Stored data entries
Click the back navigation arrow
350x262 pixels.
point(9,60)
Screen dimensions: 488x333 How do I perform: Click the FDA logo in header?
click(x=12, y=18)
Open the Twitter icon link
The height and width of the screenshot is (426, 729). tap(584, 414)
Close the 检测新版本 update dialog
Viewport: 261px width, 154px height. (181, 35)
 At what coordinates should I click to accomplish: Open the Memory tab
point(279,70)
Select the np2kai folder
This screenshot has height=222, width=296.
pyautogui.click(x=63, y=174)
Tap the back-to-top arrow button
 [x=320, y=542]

---

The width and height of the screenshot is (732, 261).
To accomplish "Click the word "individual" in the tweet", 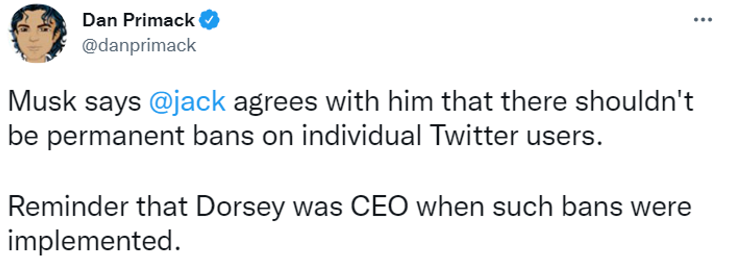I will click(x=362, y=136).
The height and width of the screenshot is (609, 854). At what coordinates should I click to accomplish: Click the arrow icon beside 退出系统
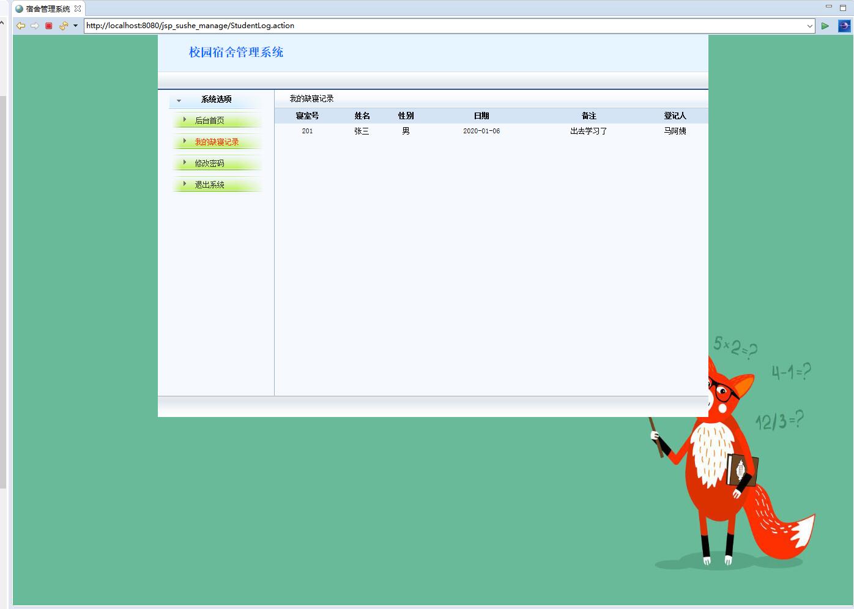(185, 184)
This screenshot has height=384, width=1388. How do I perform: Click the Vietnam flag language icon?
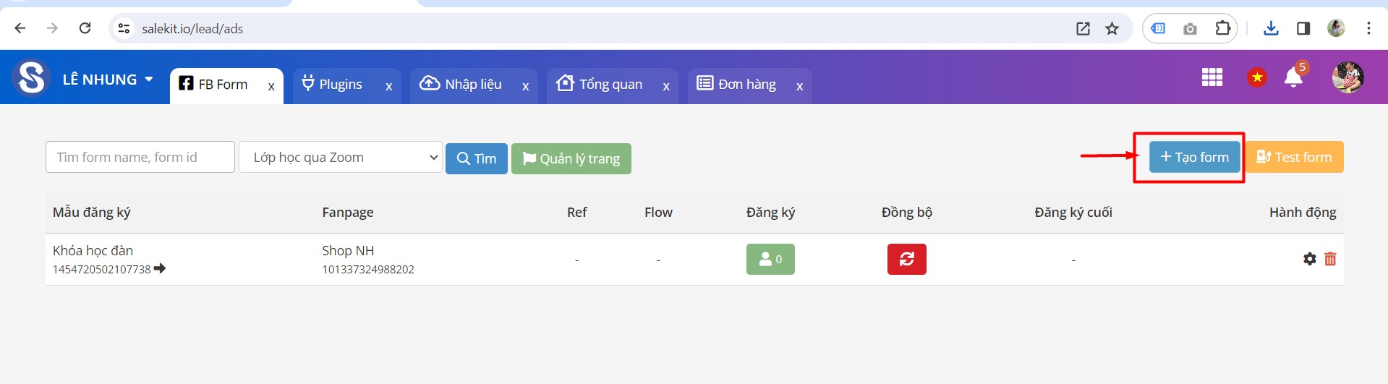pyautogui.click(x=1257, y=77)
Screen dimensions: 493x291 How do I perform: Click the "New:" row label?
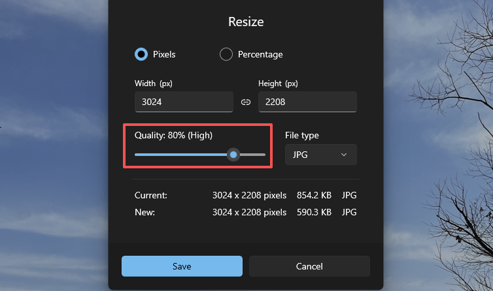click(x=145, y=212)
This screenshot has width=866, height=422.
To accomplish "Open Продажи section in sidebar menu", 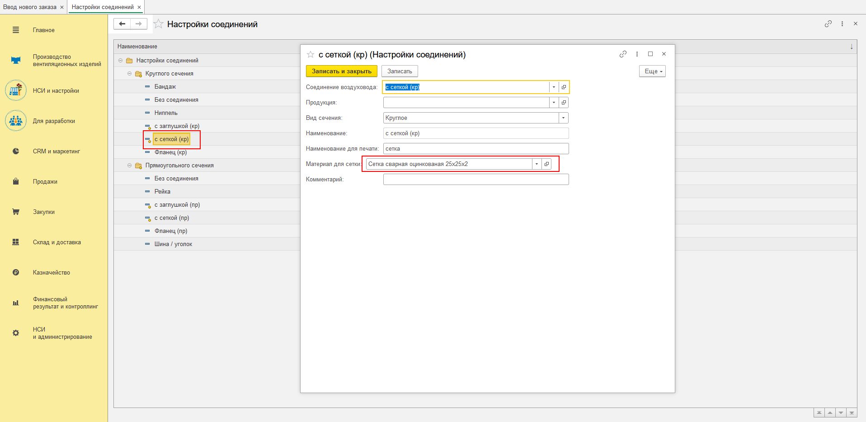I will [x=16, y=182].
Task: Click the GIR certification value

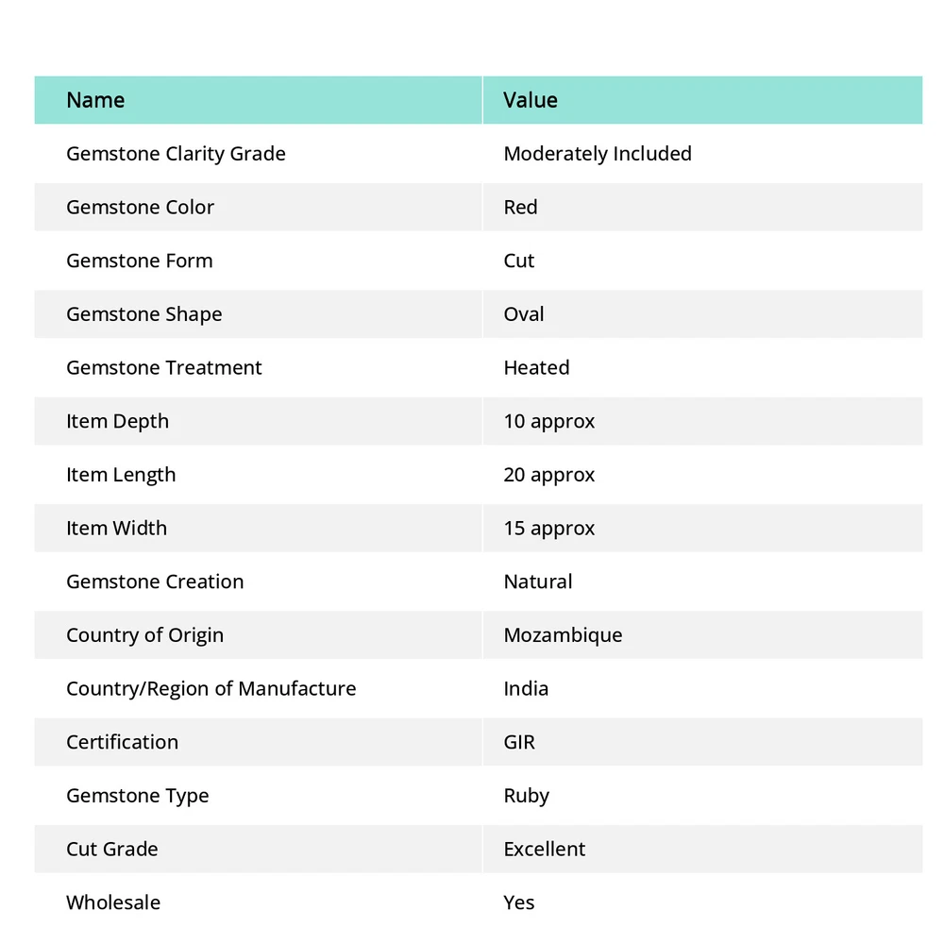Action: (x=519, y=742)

--

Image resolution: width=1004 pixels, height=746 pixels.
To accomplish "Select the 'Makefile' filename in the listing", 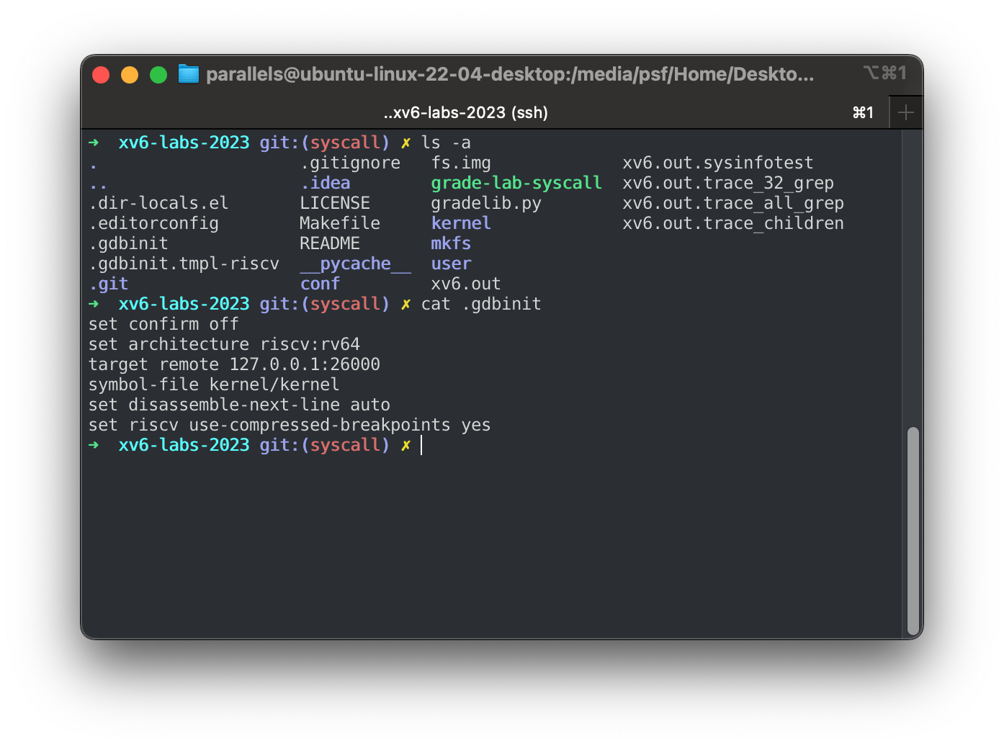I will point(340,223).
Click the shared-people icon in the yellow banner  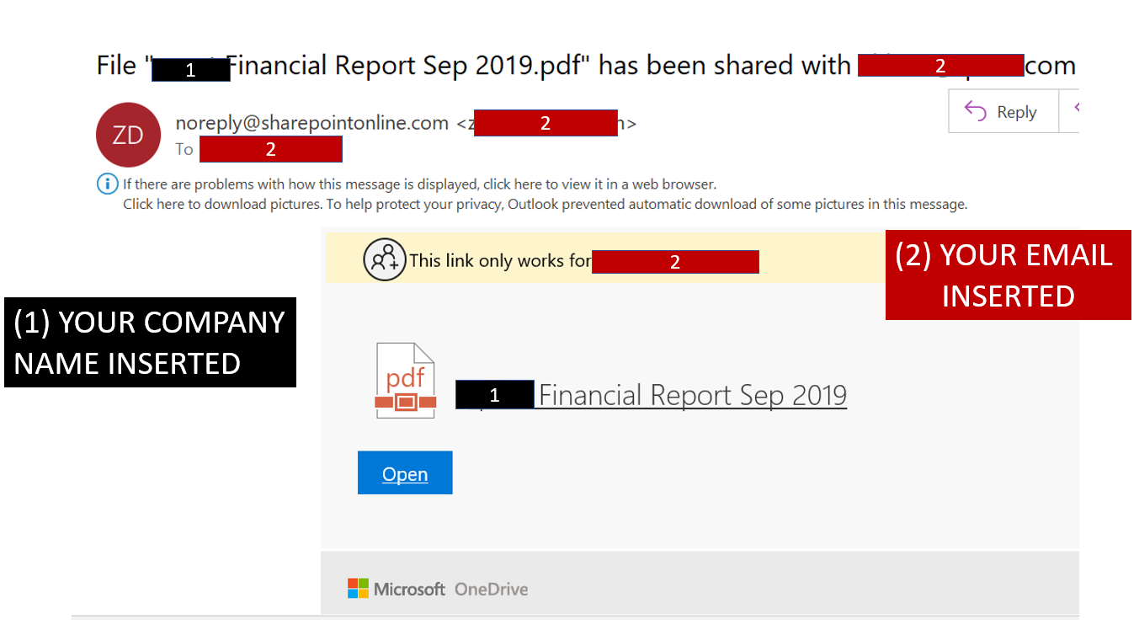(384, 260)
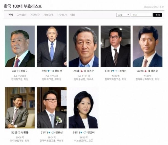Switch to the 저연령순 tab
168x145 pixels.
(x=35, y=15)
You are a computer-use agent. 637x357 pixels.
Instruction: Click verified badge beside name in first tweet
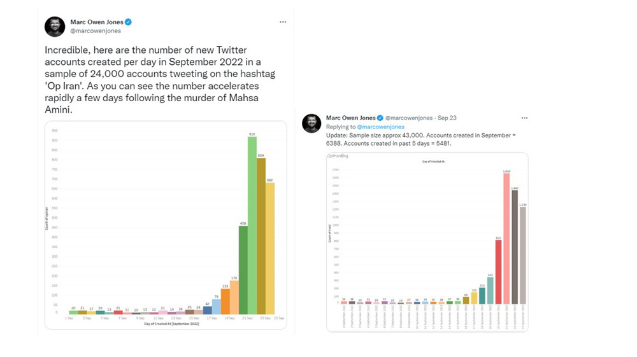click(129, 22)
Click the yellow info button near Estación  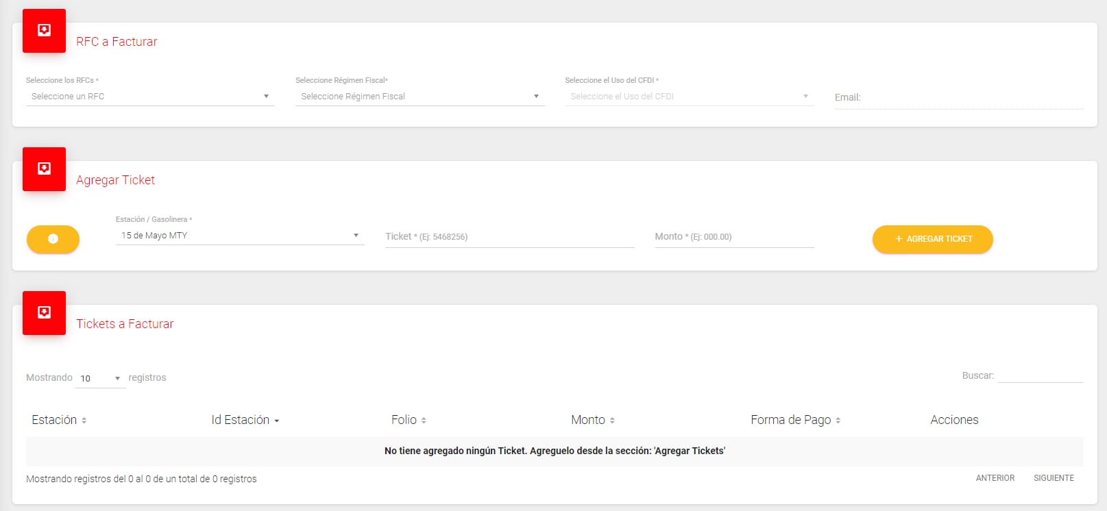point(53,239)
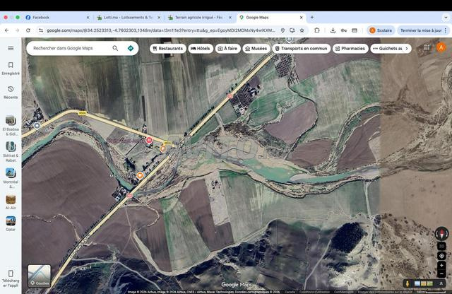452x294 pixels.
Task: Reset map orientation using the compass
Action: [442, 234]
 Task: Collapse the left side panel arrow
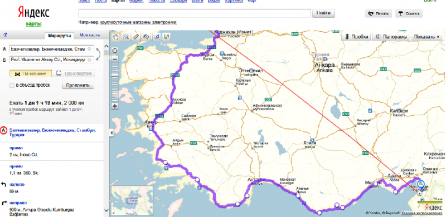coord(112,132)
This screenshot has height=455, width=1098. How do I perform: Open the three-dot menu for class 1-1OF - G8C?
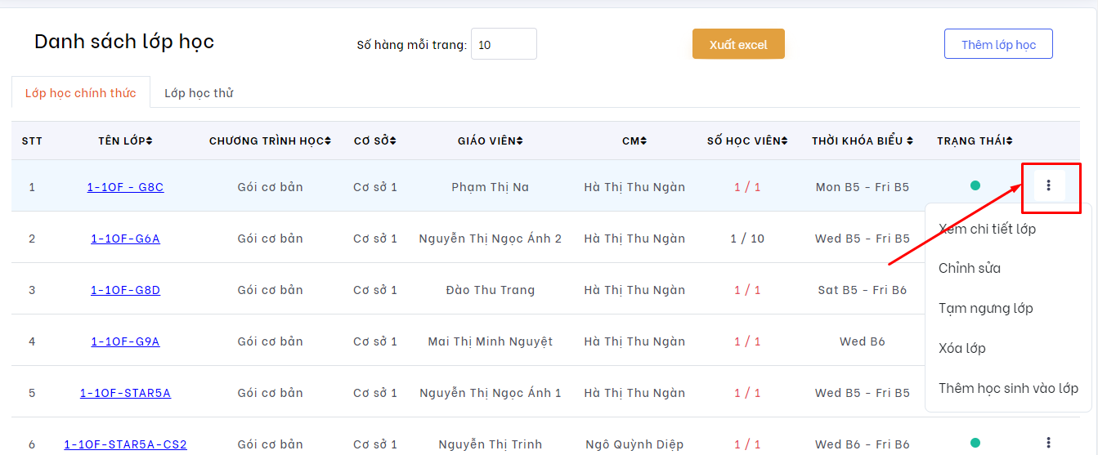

» GOAL OF THE EXERCISE: Return exactly the lines that appear in the data above between the line containing "Task: Collapse the left side panel arrow" and the line containing "This screenshot has height=455, width=1098.", both of which are included, and leave the pictures out.

» WRITTEN ANSWER:
 Task: Collapse the left side panel arrow
coord(112,132)
This screenshot has height=455, width=1098. How do I perform: Open the three-dot menu for class 1-1OF - G8C?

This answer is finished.